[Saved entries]
<<<<

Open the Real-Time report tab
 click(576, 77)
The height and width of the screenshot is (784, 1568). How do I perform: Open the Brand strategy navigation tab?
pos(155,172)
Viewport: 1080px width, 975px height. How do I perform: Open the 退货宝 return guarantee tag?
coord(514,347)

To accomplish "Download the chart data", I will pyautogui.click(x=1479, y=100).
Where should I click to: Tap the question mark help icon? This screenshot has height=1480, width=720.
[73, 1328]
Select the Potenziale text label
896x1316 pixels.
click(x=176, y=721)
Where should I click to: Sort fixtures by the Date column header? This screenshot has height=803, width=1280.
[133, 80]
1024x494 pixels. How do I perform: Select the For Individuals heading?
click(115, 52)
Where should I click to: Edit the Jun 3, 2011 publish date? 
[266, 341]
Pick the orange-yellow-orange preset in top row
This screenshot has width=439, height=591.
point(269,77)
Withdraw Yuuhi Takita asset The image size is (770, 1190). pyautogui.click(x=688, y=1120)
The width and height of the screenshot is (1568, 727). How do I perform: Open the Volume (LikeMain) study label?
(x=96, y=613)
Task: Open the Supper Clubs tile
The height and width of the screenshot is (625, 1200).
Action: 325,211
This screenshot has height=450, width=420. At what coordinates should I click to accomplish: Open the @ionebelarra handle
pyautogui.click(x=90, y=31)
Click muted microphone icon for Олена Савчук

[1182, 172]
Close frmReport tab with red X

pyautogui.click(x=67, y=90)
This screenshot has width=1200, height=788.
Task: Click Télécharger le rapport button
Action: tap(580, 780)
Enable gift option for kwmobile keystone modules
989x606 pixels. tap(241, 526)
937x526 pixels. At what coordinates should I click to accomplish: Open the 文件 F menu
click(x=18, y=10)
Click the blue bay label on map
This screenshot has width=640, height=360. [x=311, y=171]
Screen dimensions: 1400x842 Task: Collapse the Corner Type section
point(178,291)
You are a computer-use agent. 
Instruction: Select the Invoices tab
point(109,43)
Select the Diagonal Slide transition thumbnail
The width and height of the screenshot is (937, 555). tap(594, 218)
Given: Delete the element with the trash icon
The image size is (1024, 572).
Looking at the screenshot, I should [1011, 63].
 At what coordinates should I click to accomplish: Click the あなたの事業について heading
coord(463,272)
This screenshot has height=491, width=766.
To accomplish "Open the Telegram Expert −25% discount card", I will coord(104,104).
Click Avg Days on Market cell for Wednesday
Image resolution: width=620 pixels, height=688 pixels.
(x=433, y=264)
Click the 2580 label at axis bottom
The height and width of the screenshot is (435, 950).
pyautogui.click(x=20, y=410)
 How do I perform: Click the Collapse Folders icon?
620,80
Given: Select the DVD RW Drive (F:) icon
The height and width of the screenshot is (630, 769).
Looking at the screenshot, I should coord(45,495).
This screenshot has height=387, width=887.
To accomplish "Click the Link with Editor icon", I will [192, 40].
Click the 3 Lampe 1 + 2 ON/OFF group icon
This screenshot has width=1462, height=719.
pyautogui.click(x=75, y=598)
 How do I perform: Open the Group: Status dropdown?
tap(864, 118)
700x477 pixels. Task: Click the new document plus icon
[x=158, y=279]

>>>>

--- What is needed ---
Would you please set down the lines from the one with "This screenshot has height=387, width=887." to the end of the data above, exactly and without any other lines?

--- Written response ---
This screenshot has height=387, width=887.
To accomplish "Click the Link with Editor icon", I will [192, 40].
Click the 3 Lampe 1 + 2 ON/OFF group icon
This screenshot has width=1462, height=719.
pyautogui.click(x=75, y=598)
 How do I perform: Open the Group: Status dropdown?
tap(864, 118)
700x477 pixels. Task: Click the new document plus icon
[x=158, y=279]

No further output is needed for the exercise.